使命を持って闘い抜く
無観客試合を行う。
というのは口で言ってしまえば、簡単なことなのかもしれない。
普通の人にとっては、あぁ残念だなというくらいなのかもしれない。
このCOVID-19騒動の中、私が所属する三重バイオレットアイリスは約3ヶ月間、コートでのハンドボールから離れ、各自自主トレという形で活動を行ってきた。
アスリートで、普段から当たり前に毎日トレーニングができて、目標に向かってみんなと高め合える環境から、
毎日練習場所は空き地で、自分でトレーニングメニューを組み、試合が延期されたり、先行き不透明でいろいろな自問自答しながら過ごした日々は、
普段アスリートとして、プロハンドボーラーとして、活動できてきたことがどれだけ幸せなことで、当たり前なことではない、ということを改めて気づかせてくれた。

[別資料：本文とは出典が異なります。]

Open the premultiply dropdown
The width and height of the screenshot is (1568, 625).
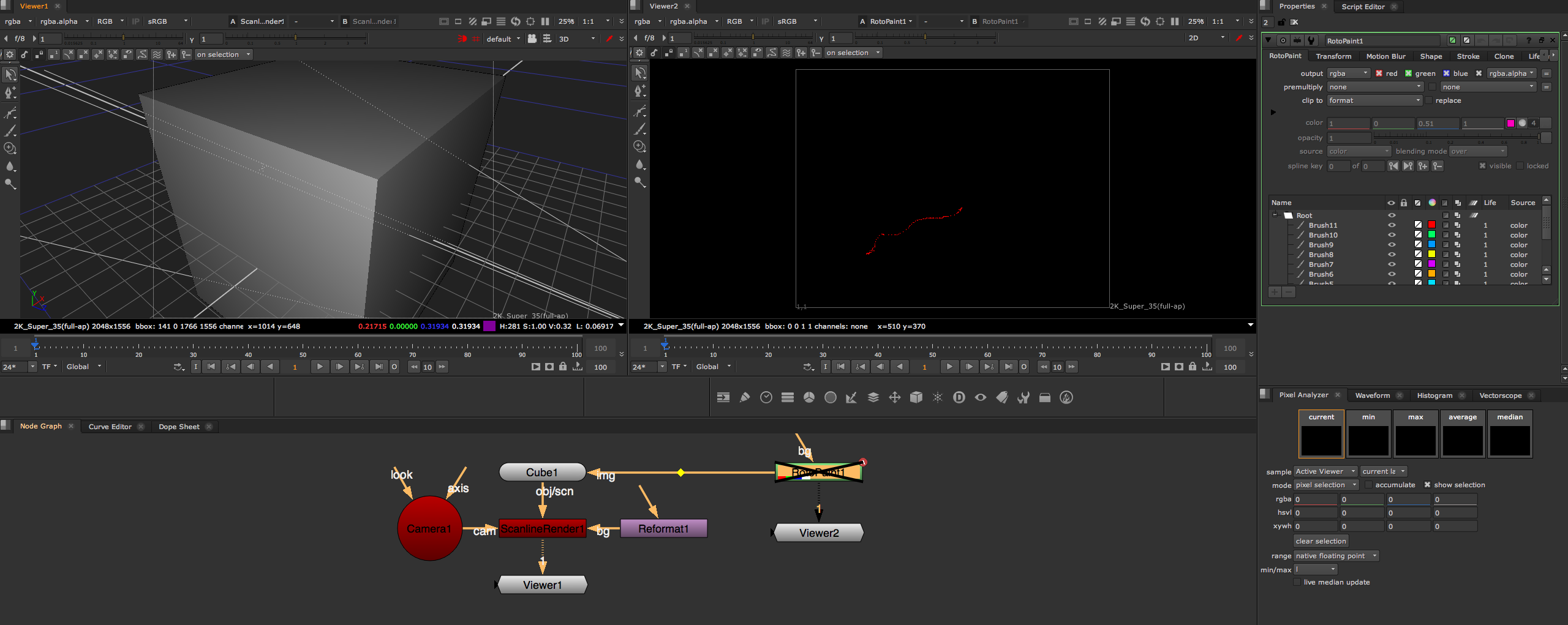[1374, 87]
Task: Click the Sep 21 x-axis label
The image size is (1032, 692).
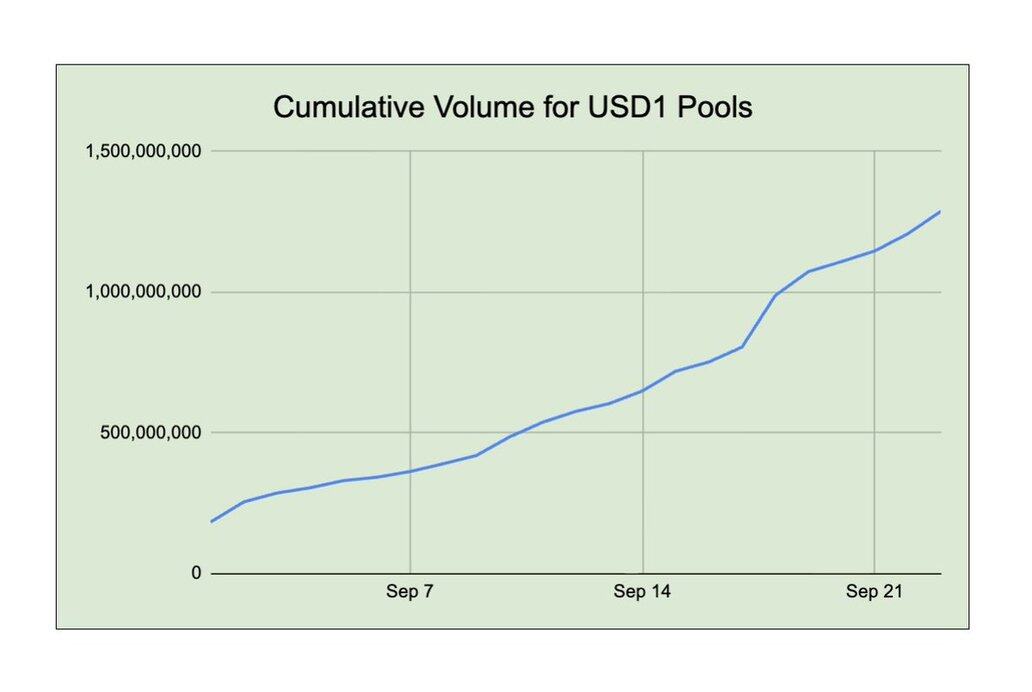Action: pos(874,591)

そしてスポーツに打ち込める日々は、日本が平和で豊かであることの恩恵なのだとも感じた。
そのスポーツ界は、今、大きなチャレンジを迫られていると感じている。
少しずつCOVID-19の脅威が収まってきたけれど、まだまだ予断を許さない状況の中、興行としてのスポーツを、果たしてどれだけの人が受け入れてくれるのだろう。

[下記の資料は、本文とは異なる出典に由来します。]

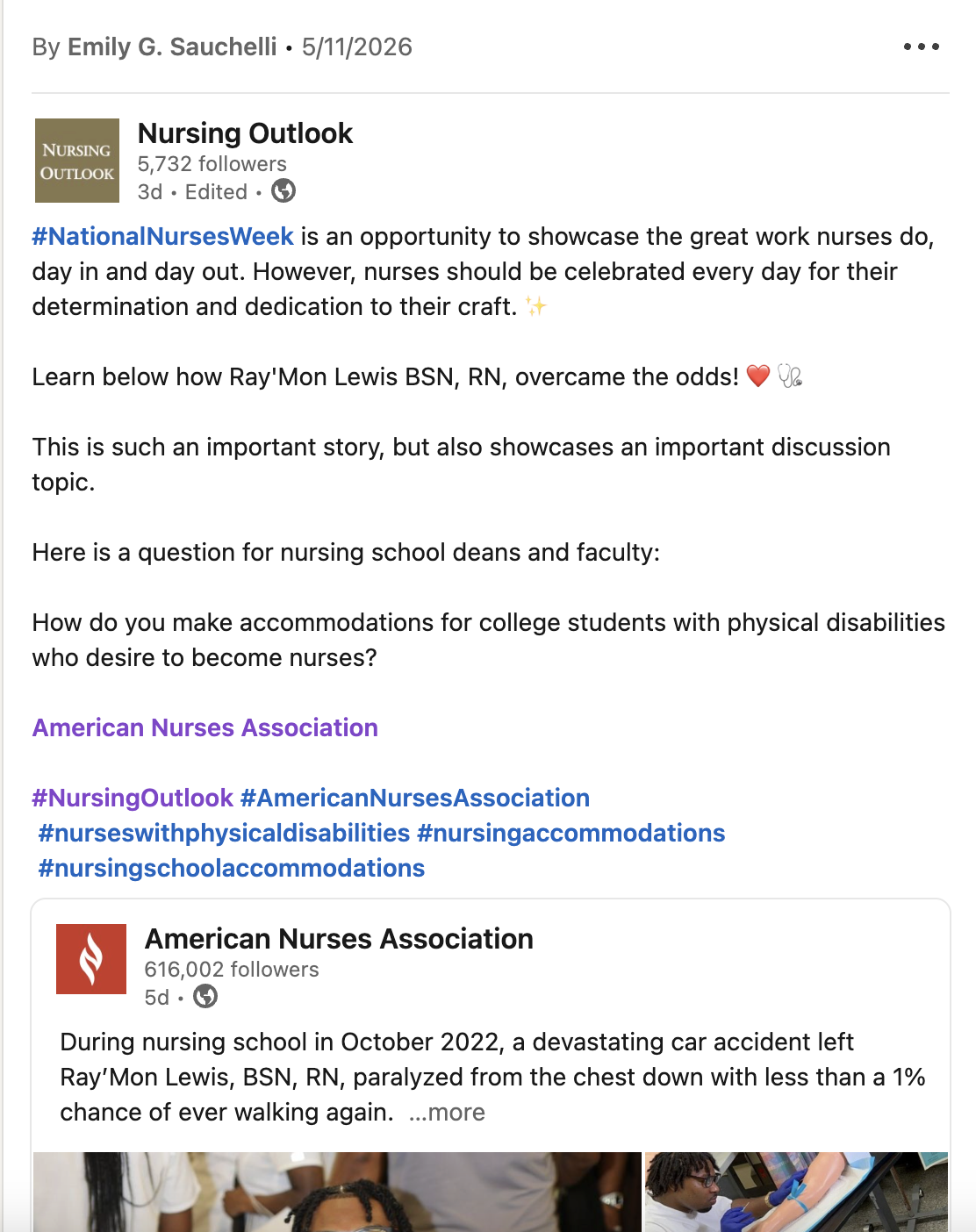The image size is (976, 1232).
Task: Open the three-dot more options menu
Action: pos(921,47)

私はスポーツの持つ力というものを知っているし、今こそ感動や勇気が人々に必要だと思っている。
そんな前に向かう強い気持ちをアスリートが表現し、リードして国を元気にする使命があるとも思っている。
私はいつもサポーターと共闘する気持ちで闘っているので、試合中にサポーターがいなくて自分たちの声だけしかない状況というのはなかなか簡単ではない。
苦しいときのサポーターの応援や、勝った時に分かち合う喜び。
そして、見られている立場だ、ということが、より私たちを限界の上まで押し上げてくれるものだと感じているから。

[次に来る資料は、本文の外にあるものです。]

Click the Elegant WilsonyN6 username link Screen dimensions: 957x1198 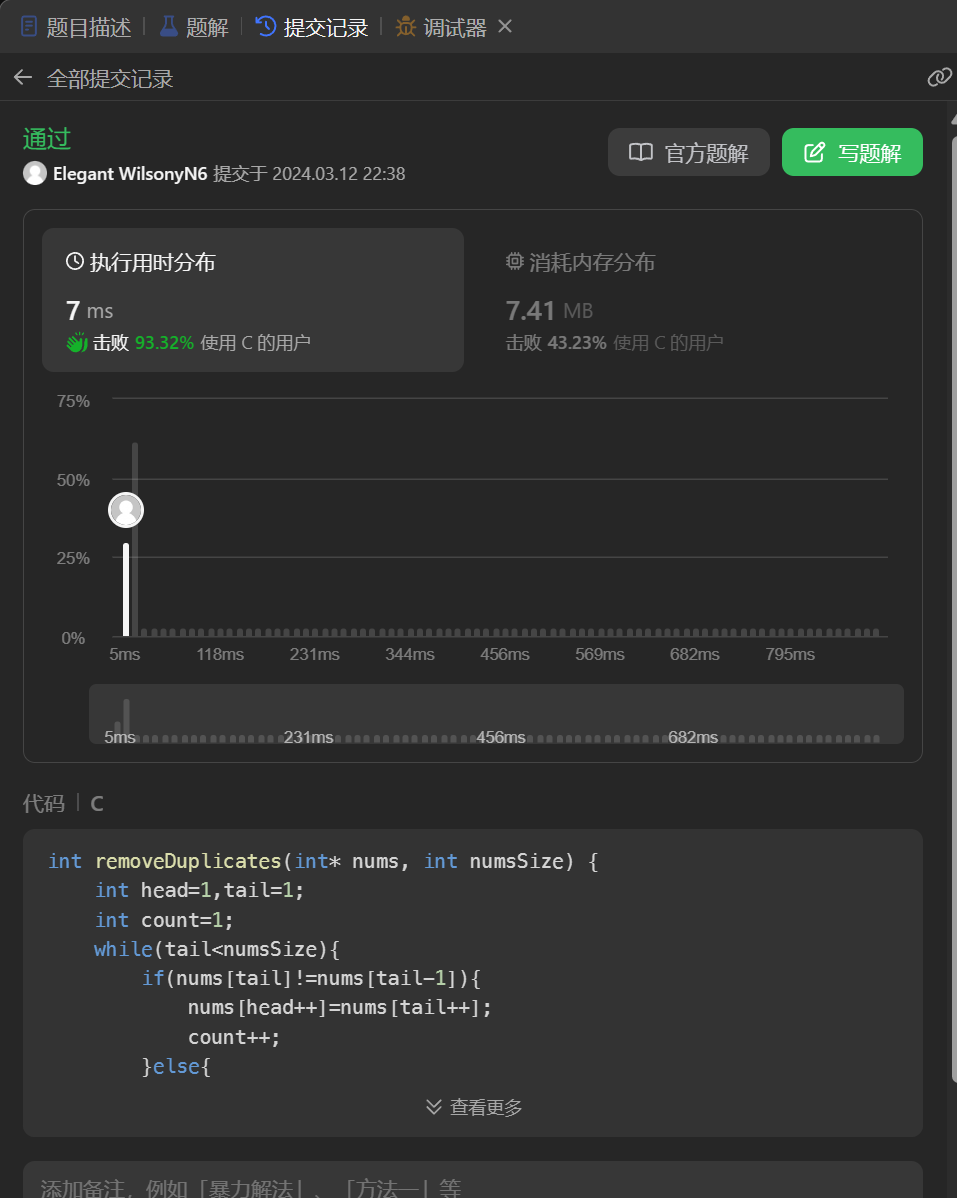[130, 174]
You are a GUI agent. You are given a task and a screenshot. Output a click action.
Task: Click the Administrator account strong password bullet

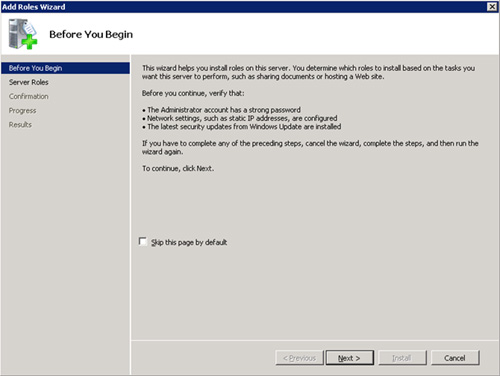221,110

無観客試合というのは、私たちの大きな翼を失ったような感じになってしまう。
それでも。
いやだからこそ、生半可な気持ちで無観客試合を行うことは許されない。
こんな情勢の中でも、試合をすることが許されるのであれば、
私たち全アスリートは、今まで以上に強い気持ちを持って、
強い使命感を持って、
自分や、目先のことだけではなく、
スポーツを愛するすべての人々、
そして普段スポーツに興味のない人たちにさえも、心に響くような、
そんな戦いをしなければならない。
メディアやネットを通してその想いが伝わるほどに。
これは私たちへの挑戦。
今こそスポーツの、アスリートの価値が試されている。
安定は衰退と一緒。
やってやろう。
1ヶ月先のことも見えないからこそ、
「今」をしっかり生きて、
「未来」を変える準備をしていこう。